Now an agent reads a short index, finds the row that matches its task, and loads that one file. Not the book. The one chapter it needs for the thing it’s about to do.
The wiki was the real problem
There was still the matter of the wiki. All those original pages, the ones that kicked this off. For a while we treated them as the source and copied fragments into the repo, which, if you’ve been paying attention, is the drift problem again. Just slower and more polite about it.
Documentation in a wiki rots for a plain reason. It sits nowhere near the code, and nobody reviews it. You change how testing works inside a pull request, where two people look at the diff and argue about it. The wiki page describing how testing works just sits there and ages, until a new hire follows it to the letter and ends up confused in a channel asking why nothing matches.

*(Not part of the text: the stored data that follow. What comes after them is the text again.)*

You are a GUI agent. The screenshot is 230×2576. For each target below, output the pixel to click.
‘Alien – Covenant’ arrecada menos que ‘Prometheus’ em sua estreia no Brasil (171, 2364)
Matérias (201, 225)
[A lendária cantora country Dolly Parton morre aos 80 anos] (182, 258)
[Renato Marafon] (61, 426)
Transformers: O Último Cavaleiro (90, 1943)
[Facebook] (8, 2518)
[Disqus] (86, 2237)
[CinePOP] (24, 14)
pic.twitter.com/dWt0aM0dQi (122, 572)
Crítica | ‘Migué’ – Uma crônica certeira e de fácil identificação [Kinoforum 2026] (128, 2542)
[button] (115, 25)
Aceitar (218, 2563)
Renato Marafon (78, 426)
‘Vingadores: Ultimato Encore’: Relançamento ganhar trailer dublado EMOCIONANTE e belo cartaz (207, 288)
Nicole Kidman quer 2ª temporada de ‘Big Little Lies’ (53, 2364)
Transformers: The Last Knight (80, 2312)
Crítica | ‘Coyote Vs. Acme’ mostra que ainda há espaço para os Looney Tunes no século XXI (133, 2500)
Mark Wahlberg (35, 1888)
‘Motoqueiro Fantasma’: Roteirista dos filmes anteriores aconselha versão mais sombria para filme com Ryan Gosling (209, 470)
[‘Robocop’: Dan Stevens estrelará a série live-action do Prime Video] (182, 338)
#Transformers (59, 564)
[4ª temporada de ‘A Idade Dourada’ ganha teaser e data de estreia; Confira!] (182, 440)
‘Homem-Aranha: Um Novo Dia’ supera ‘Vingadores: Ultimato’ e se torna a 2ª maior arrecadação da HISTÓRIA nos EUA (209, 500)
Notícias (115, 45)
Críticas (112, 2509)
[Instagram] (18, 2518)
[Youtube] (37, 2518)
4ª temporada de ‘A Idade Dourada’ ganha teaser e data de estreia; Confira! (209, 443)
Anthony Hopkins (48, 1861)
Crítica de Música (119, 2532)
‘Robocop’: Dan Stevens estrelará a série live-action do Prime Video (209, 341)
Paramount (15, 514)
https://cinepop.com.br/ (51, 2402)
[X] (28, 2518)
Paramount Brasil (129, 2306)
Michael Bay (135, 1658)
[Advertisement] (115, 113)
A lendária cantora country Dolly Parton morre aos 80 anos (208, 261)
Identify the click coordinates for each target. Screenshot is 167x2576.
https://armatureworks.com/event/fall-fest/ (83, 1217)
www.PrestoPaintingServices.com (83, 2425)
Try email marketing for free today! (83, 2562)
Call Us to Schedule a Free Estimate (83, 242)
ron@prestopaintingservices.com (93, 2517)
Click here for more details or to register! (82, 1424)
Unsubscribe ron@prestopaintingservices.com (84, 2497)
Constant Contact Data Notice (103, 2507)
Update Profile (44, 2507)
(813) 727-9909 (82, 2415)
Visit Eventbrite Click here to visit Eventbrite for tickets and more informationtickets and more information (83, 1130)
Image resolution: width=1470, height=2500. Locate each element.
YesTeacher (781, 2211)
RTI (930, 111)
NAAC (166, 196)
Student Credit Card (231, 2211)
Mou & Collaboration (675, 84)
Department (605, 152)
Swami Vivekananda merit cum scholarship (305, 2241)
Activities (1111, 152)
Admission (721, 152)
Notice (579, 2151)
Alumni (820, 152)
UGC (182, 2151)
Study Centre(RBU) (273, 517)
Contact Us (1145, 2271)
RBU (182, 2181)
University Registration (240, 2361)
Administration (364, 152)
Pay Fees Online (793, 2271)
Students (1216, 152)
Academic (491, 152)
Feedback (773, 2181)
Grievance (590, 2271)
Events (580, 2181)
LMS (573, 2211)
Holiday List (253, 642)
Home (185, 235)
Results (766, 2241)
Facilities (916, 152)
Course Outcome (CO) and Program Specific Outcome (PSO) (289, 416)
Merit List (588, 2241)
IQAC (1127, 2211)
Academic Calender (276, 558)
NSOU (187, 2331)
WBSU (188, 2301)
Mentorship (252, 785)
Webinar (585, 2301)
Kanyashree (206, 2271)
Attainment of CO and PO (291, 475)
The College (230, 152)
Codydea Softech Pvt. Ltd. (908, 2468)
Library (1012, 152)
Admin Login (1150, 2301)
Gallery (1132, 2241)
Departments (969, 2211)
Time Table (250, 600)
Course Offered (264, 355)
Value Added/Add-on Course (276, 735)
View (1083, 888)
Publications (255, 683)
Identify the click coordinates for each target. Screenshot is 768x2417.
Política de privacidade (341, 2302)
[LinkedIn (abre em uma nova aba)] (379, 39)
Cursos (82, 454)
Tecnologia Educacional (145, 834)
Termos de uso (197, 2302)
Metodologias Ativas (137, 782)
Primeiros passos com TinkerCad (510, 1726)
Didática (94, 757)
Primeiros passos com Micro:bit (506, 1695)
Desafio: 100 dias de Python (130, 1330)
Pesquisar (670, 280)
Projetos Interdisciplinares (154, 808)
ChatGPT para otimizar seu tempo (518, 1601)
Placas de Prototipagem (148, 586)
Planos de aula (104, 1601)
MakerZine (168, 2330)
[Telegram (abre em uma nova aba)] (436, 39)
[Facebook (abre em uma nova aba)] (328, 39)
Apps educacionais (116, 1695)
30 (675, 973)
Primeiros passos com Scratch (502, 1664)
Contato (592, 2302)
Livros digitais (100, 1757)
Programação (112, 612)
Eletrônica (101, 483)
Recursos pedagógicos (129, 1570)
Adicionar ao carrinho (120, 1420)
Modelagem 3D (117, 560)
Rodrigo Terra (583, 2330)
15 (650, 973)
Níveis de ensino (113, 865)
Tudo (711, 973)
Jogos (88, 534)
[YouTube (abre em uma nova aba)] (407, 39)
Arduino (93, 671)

So the pages are moving into the repo. Each convention becomes a file that lives next to the code it describes. Changing one means opening a pull request, which means someone reviews it, the same as any other change we make. The old Confluence pages now carry a banner across the top telling you they’re being migrated and to make your edits in the repo, not there.
And the AI reads all of it at no extra effort, because it’s finally sitting in the place the AI was already looking.
What we took from it
- One canonical file, symlinked to whatever names your tools insist on. Let the filesystem prevent drift instead of trusting a script and a good mood.
- Learn how each tool actually loads context before you write for it. Cursor pastes a rule and stops. A link is not a load. Write triggers that send the agent to read the source, not summaries that quietly pretend to be it.
- A rules file long enough to be complete is long enough to be ignored. Index, don’t inline. One topic, one file, one home.
- Put the docs where the work is. Conventions in a wiki are conventions on their way out. In the repo they get versioned, reviewed, and actually read.
The thing that caught me off guard was who ended up benefiting. We did all of this for the robots. But a convention that’s short, findable, kept in the repo, and reviewed in a pull request turns out to be a better convention for the people too. The new engineer and the new AI assistant now start from the same page, literally.
The AI never needed special treatment. It needed what everyone always needed and rarely got. The rules, written down once, kept current, and left somewhere you’d actually think to look.